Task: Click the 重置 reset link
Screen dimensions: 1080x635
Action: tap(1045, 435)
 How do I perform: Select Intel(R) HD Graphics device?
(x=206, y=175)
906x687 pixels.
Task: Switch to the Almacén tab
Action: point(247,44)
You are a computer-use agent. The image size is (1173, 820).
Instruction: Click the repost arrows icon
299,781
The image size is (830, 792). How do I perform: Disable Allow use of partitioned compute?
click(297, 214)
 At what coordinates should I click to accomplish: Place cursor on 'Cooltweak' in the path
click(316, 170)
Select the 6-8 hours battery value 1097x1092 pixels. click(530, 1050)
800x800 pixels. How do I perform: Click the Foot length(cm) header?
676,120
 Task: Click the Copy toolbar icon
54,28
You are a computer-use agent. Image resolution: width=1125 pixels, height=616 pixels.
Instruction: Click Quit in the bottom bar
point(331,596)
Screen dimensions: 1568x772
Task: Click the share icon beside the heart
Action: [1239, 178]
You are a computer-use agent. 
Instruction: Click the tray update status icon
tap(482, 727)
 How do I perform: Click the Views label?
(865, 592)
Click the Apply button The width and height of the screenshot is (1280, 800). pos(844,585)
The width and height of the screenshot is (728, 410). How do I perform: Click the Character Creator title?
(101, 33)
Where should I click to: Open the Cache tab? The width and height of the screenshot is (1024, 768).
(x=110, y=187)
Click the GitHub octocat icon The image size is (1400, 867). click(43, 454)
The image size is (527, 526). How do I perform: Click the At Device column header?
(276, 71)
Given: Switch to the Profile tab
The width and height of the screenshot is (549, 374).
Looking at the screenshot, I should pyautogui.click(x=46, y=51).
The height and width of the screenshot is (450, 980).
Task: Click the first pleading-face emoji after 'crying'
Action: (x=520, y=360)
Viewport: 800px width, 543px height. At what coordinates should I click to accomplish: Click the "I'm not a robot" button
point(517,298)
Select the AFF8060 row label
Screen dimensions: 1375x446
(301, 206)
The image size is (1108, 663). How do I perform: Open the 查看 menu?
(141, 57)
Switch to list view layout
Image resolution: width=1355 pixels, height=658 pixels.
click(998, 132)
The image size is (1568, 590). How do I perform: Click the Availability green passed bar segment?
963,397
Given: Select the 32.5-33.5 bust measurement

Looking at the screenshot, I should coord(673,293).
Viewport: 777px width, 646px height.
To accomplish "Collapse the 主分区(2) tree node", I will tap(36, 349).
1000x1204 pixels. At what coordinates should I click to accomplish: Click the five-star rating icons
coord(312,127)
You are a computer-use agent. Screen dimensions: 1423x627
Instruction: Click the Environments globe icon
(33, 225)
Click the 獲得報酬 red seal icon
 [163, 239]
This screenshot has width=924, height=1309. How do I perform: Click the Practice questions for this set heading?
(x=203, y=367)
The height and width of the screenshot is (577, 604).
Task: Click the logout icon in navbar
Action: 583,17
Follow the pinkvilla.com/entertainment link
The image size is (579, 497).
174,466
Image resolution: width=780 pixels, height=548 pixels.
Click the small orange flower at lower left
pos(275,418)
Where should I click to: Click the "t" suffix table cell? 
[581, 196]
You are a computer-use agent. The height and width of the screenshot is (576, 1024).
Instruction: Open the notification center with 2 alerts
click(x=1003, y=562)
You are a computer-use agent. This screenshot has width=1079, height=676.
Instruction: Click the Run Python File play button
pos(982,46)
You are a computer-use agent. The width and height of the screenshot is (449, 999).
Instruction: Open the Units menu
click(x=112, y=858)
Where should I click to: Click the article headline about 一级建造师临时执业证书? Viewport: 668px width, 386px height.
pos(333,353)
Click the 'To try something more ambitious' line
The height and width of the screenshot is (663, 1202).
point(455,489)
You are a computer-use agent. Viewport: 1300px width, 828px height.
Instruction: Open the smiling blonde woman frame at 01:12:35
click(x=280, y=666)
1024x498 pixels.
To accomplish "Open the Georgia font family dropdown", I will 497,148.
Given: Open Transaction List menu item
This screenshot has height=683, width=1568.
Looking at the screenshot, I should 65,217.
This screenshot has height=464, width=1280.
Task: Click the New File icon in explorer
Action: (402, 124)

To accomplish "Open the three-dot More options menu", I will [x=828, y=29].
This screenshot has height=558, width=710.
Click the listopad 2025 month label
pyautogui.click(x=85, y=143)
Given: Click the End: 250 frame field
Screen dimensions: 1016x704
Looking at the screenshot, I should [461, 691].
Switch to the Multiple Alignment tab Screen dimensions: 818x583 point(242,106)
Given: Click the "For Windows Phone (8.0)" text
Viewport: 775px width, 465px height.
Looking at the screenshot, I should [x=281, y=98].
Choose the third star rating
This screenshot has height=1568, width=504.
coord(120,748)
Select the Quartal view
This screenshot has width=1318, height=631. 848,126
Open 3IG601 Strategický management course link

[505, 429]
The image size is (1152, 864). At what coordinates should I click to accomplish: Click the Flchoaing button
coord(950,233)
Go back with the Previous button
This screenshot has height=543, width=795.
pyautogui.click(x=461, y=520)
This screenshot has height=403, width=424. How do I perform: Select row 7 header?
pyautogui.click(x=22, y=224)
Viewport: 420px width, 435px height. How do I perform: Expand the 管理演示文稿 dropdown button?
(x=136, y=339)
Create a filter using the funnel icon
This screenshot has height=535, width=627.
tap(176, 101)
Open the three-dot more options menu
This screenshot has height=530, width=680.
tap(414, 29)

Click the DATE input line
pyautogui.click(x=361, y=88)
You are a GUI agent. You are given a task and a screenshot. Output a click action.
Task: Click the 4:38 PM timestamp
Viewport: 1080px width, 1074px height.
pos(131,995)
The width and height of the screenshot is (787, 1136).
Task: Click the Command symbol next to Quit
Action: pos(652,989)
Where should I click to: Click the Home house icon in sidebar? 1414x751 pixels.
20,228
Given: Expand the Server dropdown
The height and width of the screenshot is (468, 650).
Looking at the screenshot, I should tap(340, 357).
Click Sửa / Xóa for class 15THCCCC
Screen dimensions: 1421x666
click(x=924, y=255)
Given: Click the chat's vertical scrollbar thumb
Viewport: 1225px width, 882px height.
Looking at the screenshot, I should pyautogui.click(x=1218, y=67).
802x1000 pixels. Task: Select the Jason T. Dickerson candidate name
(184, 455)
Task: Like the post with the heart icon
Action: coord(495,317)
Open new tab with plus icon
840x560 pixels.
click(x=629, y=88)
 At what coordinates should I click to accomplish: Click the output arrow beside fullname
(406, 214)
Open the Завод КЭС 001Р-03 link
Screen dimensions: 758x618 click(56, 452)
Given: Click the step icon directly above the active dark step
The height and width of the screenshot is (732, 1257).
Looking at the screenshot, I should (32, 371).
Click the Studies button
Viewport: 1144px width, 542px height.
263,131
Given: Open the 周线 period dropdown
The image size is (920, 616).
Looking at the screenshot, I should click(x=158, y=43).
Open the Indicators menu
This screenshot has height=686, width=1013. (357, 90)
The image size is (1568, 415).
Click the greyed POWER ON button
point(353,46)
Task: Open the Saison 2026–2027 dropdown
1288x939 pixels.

◆ ◆ ◆ ◆

• **YOUR ASSIGNMENT**
Return each line of the material above in which the string "computer" appears.

• **OUTPUT OF THE TASK**
You are a computer-use agent. The image size is (1173, 820).
You are a computer-use agent. Image resolution: width=1125 pixels, height=616 pixels.
You are a computer-use agent. 
You are a computer-use agent. Screen dimensions: 1423x627
You are a computer-use agent. The height and width of the screenshot is (576, 1024).
You are a computer-use agent. This screenshot has width=1079, height=676.
You are a computer-use agent. The width and height of the screenshot is (449, 999).
You are a computer-use agent. Viewport: 1300px width, 828px height.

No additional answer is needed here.